Methods : Binocular visual acuity was measured during a comprehensive vision examination for 43 subjects presenting with a diagnosis of CVI (ages 3-23; mean 9.13 years) and 25 subjects with achromatopsia or oculocutaneous albinism (ages 3-29 years; mean 7.6 years). Single Lea symbols with contour flanker bars at 50% and 100% spacing were presented in a two-alternative forced choice manner using the apple and the house as the test optotypes. Visual acuity thresholds were determined using the modified acuity card procedure by observation of the subject’s eye gaze, pointing, and/or naming of the optotype.

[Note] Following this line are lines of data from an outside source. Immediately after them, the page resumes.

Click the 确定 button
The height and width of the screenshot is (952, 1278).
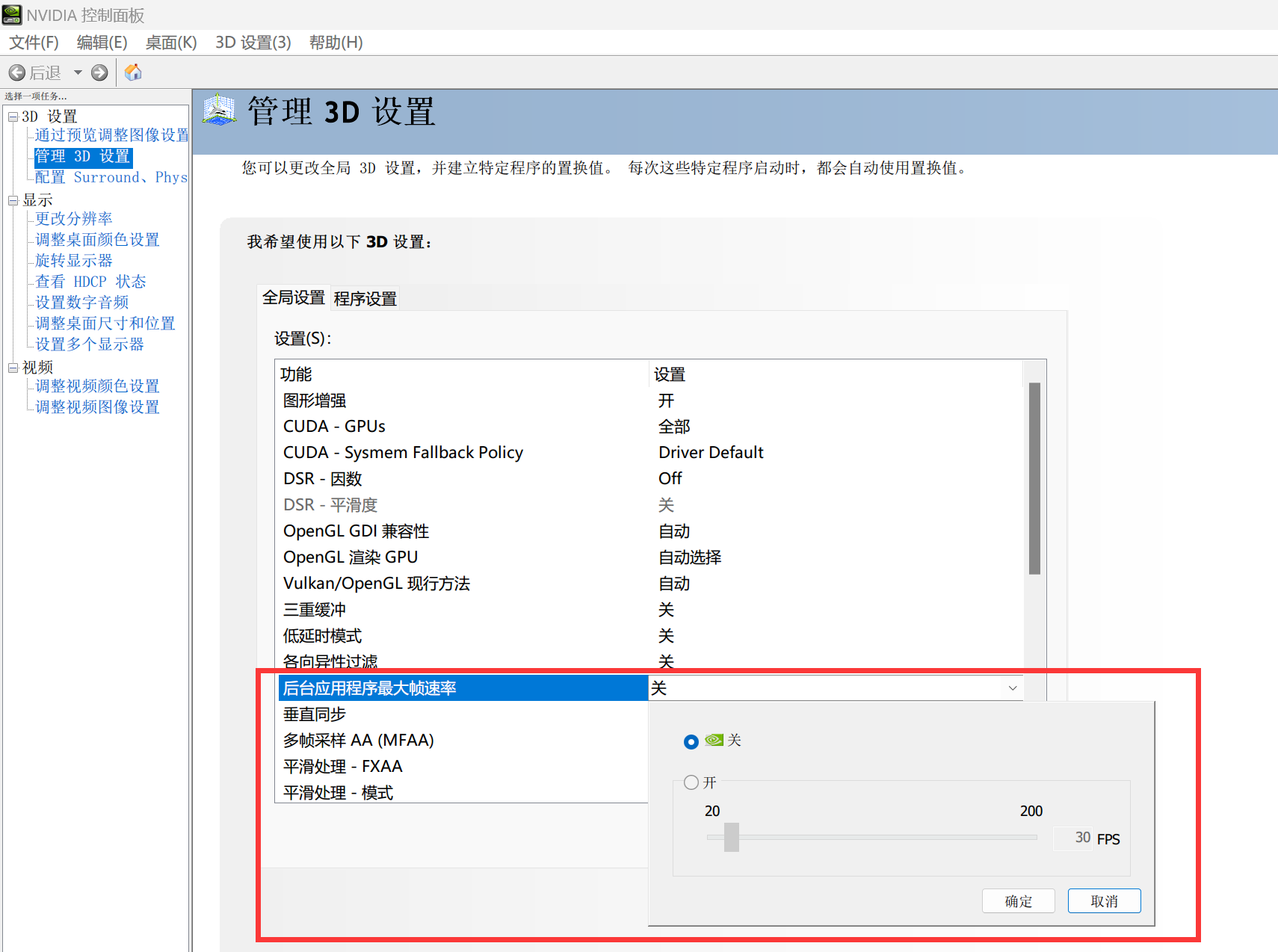coord(1018,901)
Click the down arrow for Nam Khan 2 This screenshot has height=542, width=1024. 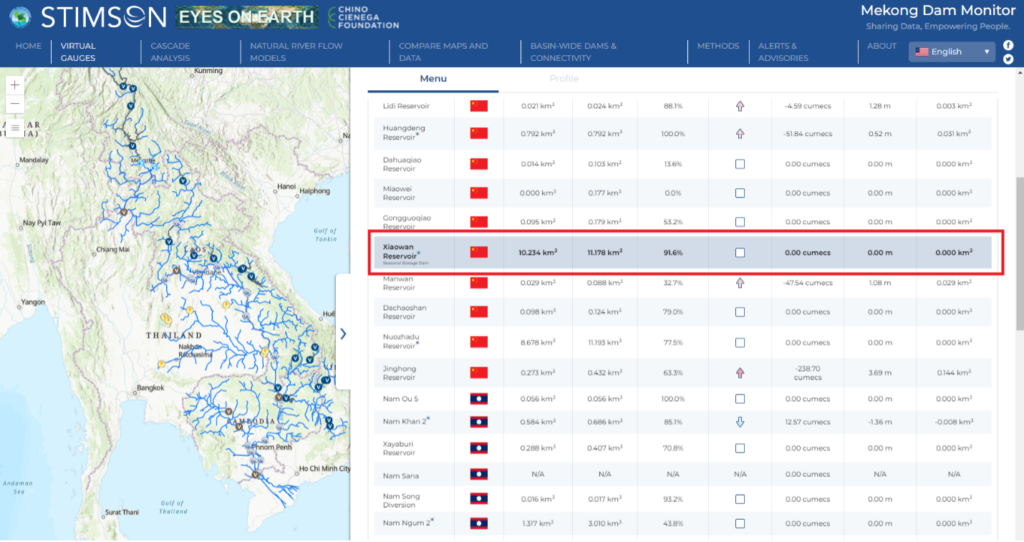(740, 422)
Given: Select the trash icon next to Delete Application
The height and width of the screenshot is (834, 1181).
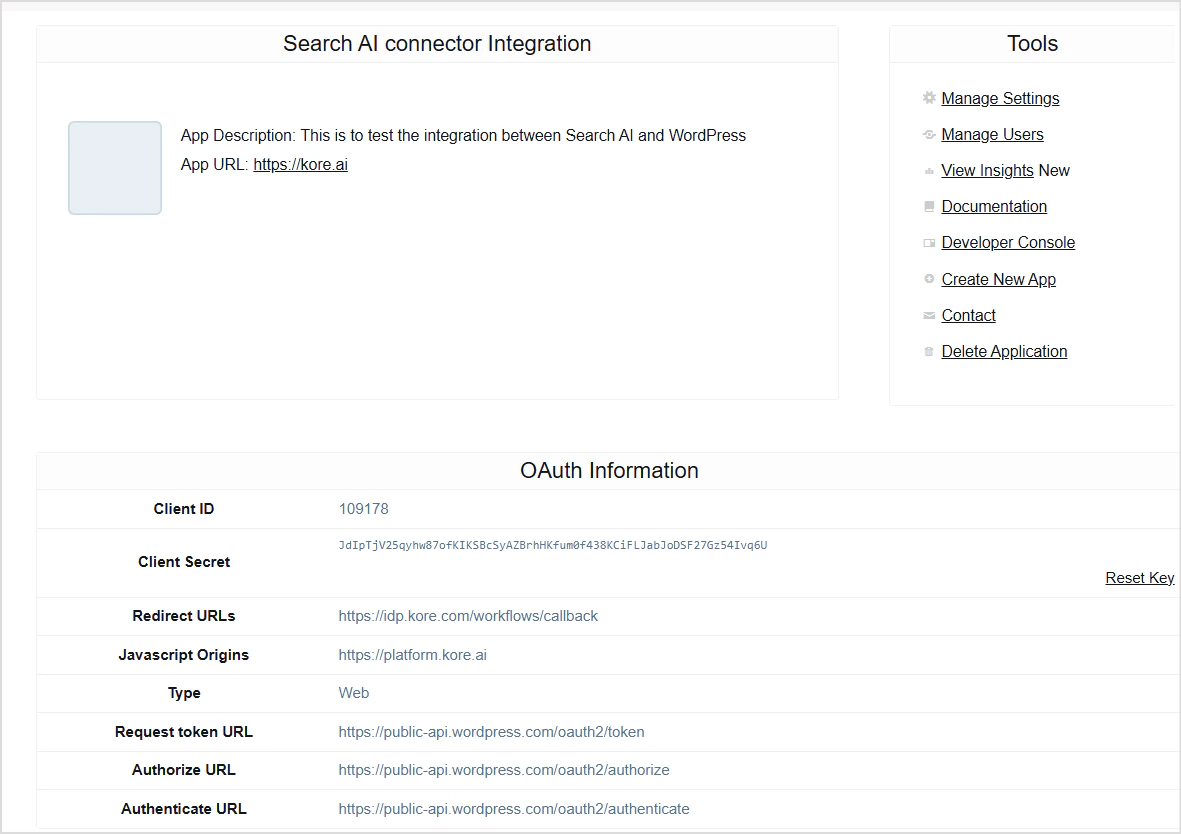Looking at the screenshot, I should [x=929, y=350].
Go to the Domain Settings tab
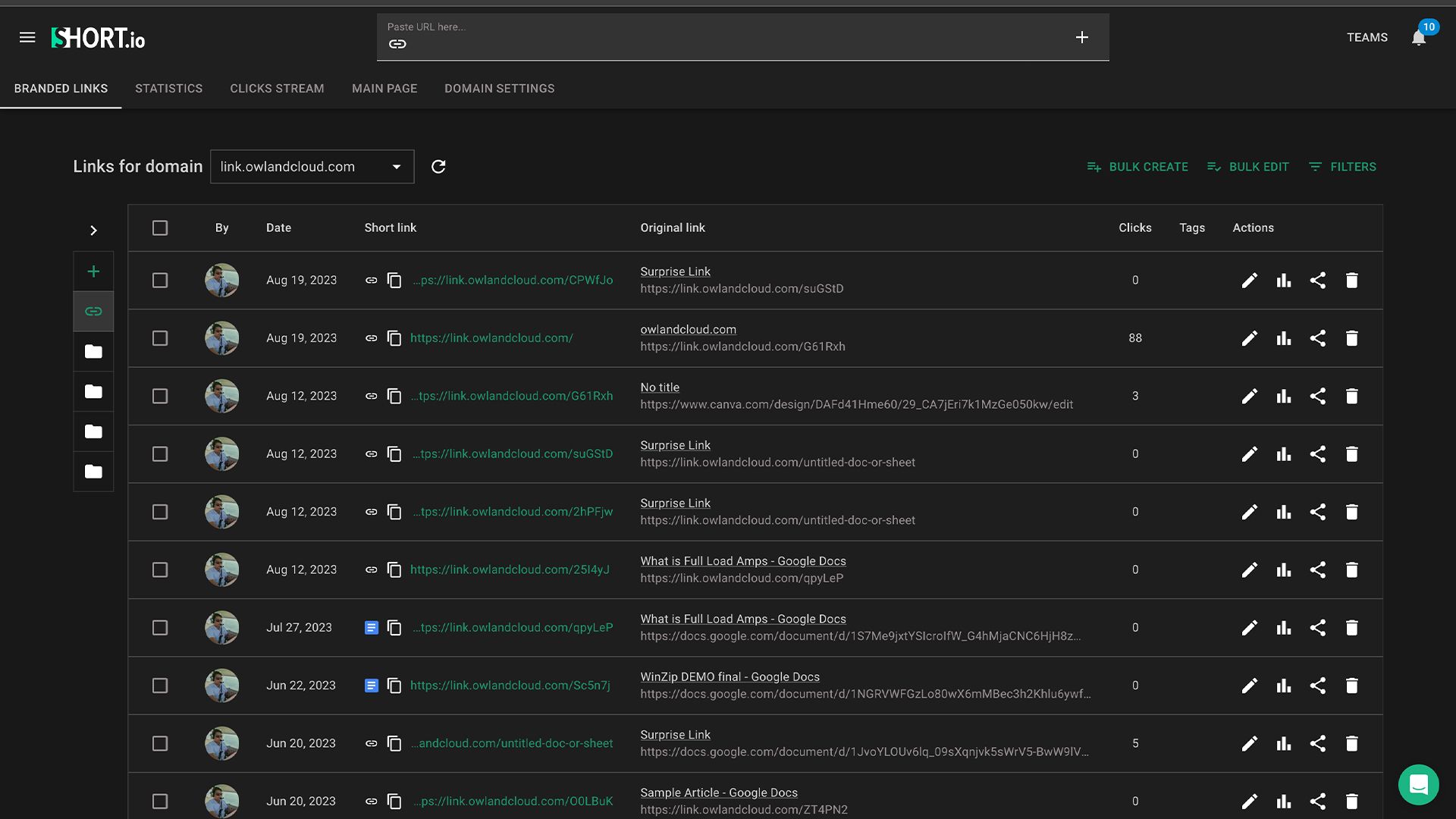 pos(499,89)
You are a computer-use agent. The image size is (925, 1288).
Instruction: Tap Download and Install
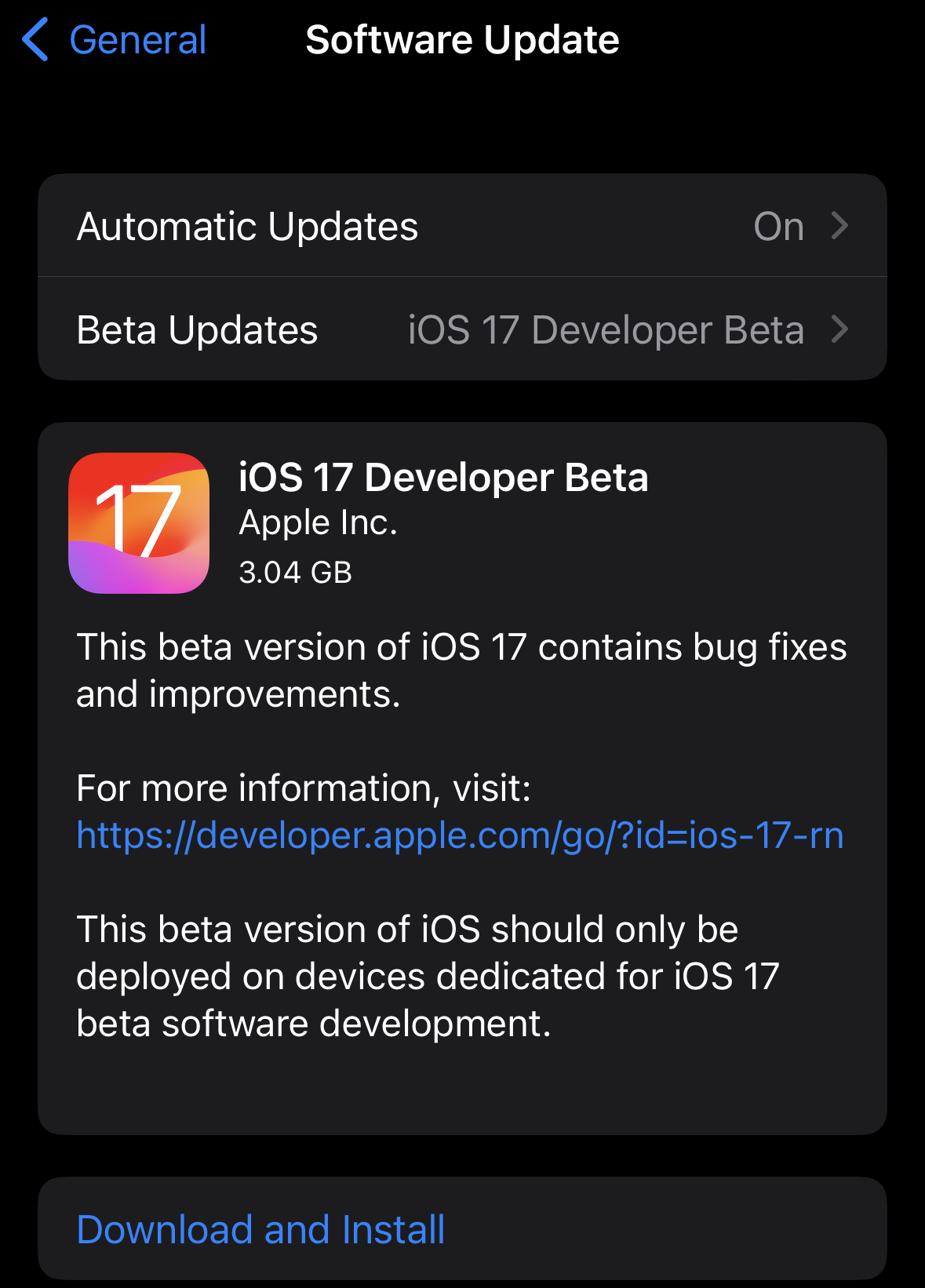tap(260, 1229)
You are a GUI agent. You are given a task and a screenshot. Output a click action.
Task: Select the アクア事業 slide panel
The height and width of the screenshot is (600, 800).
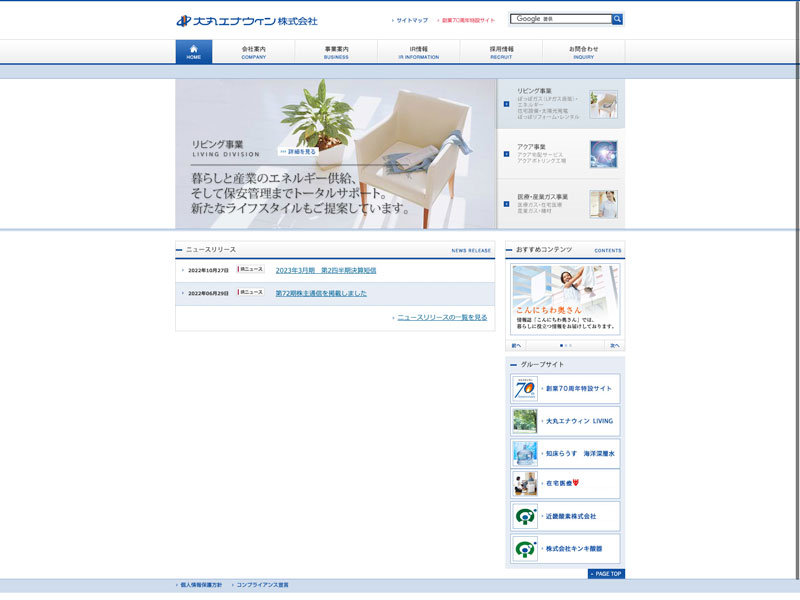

Results : A Bland-Altman analysis compared the difference between the Lea visual acuity with 100% to 50% spacing versus the mean of the two measures. The average difference (bias) between the two acuity measures was -0.16 logMAR for the CVI (range 0.08 to -0.41) and -0.11 logMAR (range 0 to -0.3) for the retinal disorders groups, respectively, indicating worse acuity obtained with 50% spacing for both groups. However, the regression equations indicate a trend for a larger effect of contour interaction with worse mean acuity in the CVI group (y = -0.13x -0.08) but no trend in the retinal disorder group (y = 0.09x -0.18).

Conclusions : When comparing Lea visual acuity with 100% and 50% spacing between the central symbol and flanker bars, both the CVI and retinal disorder groups show worse acuity with increased contour interaction similar to normally sighted individuals. However the CVI group shows an increasing deleterious effect accompanying poorer visual acuity suggesting a greater cortical than retinal contribution to contour interaction.

This abstract was presented at the 2019 ARVO Annual Meeting, held in Vancouver, Canada, April 28 - May 2, 2019.